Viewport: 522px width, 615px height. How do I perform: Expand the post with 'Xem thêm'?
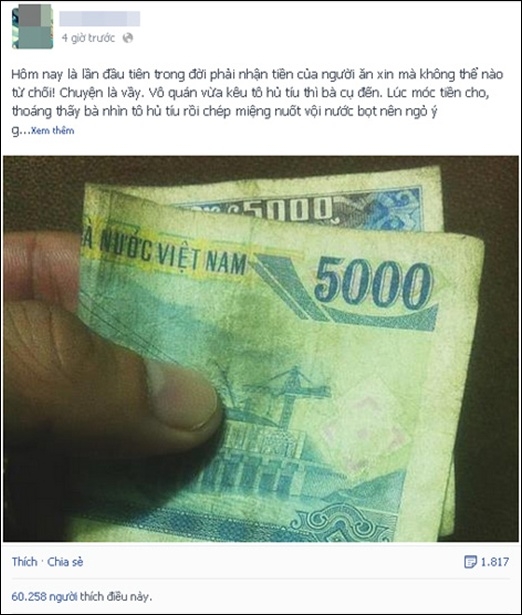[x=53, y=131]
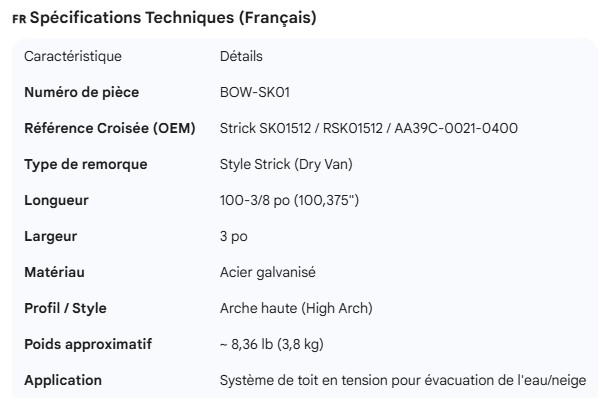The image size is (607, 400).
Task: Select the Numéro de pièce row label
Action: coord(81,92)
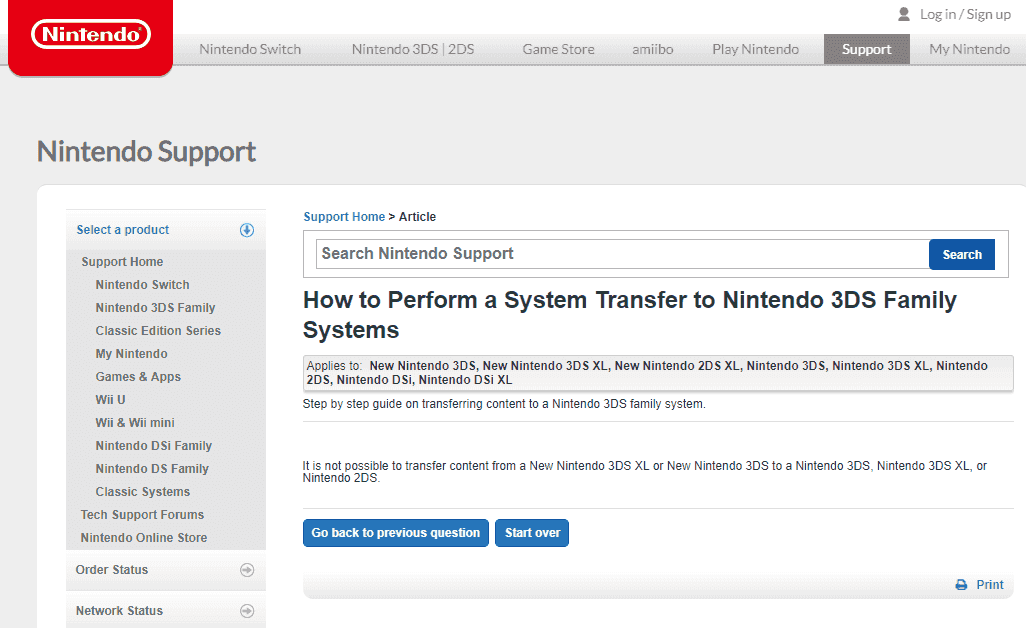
..............................
### Problem details:
Copy out the records exactly. Do not include the pictures.

### Response for this exercise:
Viewport: 522px width, 615px height. How do I perform: Expand the post with 'Xem thêm'?
[x=53, y=131]
The image size is (607, 400).
Task: Select the Numéro de pièce row label
Action: coord(81,92)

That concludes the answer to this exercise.